Throughout his career McCarthy made 16 championship appearances. His retirement came following the conclusion of the 1996 championship.

==Playing career==
===Club===

McCarthy began his club hurling as a goalkeeper with the Ballinhassig under-12 team. He was later moved to the half-back line where he won an under-14 championship medal.

For most of his career Ballinhassig operated at junior level, with McCarthy winning several divisional championship medals.

===Inter-county===

McCarthy first played for Cork on the minor team on 18 April 1984 in a 1–18 to 3–4 Munster quarter-final defeat of Kerry. He was moved to centre-back the following year before being dropped to the substitutes' bench in his final year as a minor in 1983.

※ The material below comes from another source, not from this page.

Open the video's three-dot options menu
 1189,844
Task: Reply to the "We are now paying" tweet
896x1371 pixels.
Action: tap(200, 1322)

In 1986 McCarthy joined the Cork under-21 team, however, his two-year tenure in this grade ended without success.

By this stage McCarthy had also joined the Cork junior team. In 1987 he won a Munster medal following a 2–16 to 1–9 defeat of Tipperary. On 25 July 1987 Cork faced Wexford in the All-Ireland decider. A 3–11 to 2–13 score line gave Cork the victory and secured an All-Ireland medal for McCarthy.

McCarthy was a panellist of the senior team in Cork's All-Ireland victory in 1986 after defeating Galway 4-13 to 2-15. After making his senior debut in a National Hurling League game in 1987, McCarthy made his senior championship debut on 20 May 1990 in a 3–17 to 3–7 Munster quarter-final defeat of Kerry. He later won a Munster medal that year following a 4–16 to 2–14 defeat of Tipperary. The subsequent All-Ireland final on 2 September 1990 pitted Cork against Galway for the second time in four years. Galway were once again the red-hot favourites and justified this tag by going seven points ahead in the opening thirty-five minutes thanks to a masterful display by Joe Cooney. Cork fought back with an equally expert display by captain Tomás Mulcahy. The game was effectively decided on an incident which occurred midway through the second half when Cork goalkeeper Ger Cunningham blocked a point-blank shot from Martin Naughton with his nose. The umpires gave no 65-metre free, even though he clearly deflected it out wide. Cork went on to win a high-scoring and open game of hurling by 5–15 to 2–21 giving McCarthy an All-Ireland medal.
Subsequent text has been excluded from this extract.